Stored items
....

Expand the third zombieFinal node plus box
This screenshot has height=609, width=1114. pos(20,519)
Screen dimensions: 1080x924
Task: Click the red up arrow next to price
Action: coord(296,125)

....

§ **YOUR OBJECTIVE**: Gather each line from the items above that contains the string "zombieFinal".

§ **CORRECT ANSWER**:
Expand the third zombieFinal node plus box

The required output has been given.